**REQUIRED ACTION:**
Starting with the first line and ending with the last, copy the entries word for word.

**SUPPLIED DATA:**
● ● ● ●
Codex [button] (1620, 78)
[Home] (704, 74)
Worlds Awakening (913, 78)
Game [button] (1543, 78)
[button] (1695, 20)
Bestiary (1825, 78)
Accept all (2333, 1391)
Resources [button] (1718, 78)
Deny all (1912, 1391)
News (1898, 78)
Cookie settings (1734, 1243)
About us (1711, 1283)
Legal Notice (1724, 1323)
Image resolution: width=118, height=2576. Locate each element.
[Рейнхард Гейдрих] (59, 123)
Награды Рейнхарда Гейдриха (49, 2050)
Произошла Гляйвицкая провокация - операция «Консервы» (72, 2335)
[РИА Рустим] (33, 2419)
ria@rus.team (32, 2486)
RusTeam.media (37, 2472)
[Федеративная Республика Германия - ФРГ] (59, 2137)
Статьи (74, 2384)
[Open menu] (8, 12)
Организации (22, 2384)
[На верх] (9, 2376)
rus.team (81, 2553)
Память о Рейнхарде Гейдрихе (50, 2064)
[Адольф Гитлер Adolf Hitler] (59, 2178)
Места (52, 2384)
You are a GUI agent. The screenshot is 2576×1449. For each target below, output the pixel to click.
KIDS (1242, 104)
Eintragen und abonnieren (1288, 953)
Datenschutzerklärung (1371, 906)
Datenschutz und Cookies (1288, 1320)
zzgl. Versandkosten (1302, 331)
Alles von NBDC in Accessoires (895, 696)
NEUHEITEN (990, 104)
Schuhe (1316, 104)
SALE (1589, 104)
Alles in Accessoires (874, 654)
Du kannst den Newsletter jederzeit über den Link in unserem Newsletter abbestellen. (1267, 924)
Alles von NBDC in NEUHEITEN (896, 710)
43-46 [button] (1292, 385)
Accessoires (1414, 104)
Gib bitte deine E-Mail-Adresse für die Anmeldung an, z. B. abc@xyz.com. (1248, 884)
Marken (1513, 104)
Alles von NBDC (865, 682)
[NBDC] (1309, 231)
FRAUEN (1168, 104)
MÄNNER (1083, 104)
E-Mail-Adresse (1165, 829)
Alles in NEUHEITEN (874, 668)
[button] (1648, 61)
● ● ● ●
**TASK RESPONSE:**
Codex [button] (1620, 78)
[Home] (704, 74)
Worlds Awakening (913, 78)
Game [button] (1543, 78)
[button] (1695, 20)
Bestiary (1825, 78)
Accept all (2333, 1391)
Resources [button] (1718, 78)
Deny all (1912, 1391)
News (1898, 78)
Cookie settings (1734, 1243)
About us (1711, 1283)
Legal Notice (1724, 1323)
Image resolution: width=118, height=2576. Locate each element.
[Рейнхард Гейдрих] (59, 123)
Награды Рейнхарда Гейдриха (49, 2050)
Произошла Гляйвицкая провокация - операция «Консервы» (72, 2335)
[РИА Рустим] (33, 2419)
ria@rus.team (32, 2486)
RusTeam.media (37, 2472)
[Федеративная Республика Германия - ФРГ] (59, 2137)
Статьи (74, 2384)
[Open menu] (8, 12)
Организации (22, 2384)
[На верх] (9, 2376)
rus.team (81, 2553)
Память о Рейнхарде Гейдрихе (50, 2064)
[Адольф Гитлер Adolf Hitler] (59, 2178)
Места (52, 2384)
You are a GUI agent. The screenshot is 2576×1449. For each target below, output the pixel to click.
KIDS (1242, 104)
Eintragen und abonnieren (1288, 953)
Datenschutzerklärung (1371, 906)
Datenschutz und Cookies (1288, 1320)
zzgl. Versandkosten (1302, 331)
Alles von NBDC in Accessoires (895, 696)
NEUHEITEN (990, 104)
Schuhe (1316, 104)
SALE (1589, 104)
Alles in Accessoires (874, 654)
Du kannst den Newsletter jederzeit über den Link in unserem Newsletter abbestellen. (1267, 924)
Alles von NBDC in NEUHEITEN (896, 710)
43-46 [button] (1292, 385)
Accessoires (1414, 104)
Gib bitte deine E-Mail-Adresse für die Anmeldung an, z. B. abc@xyz.com. (1248, 884)
Marken (1513, 104)
Alles von NBDC (865, 682)
[NBDC] (1309, 231)
FRAUEN (1168, 104)
MÄNNER (1083, 104)
E-Mail-Adresse (1165, 829)
Alles in NEUHEITEN (874, 668)
[button] (1648, 61)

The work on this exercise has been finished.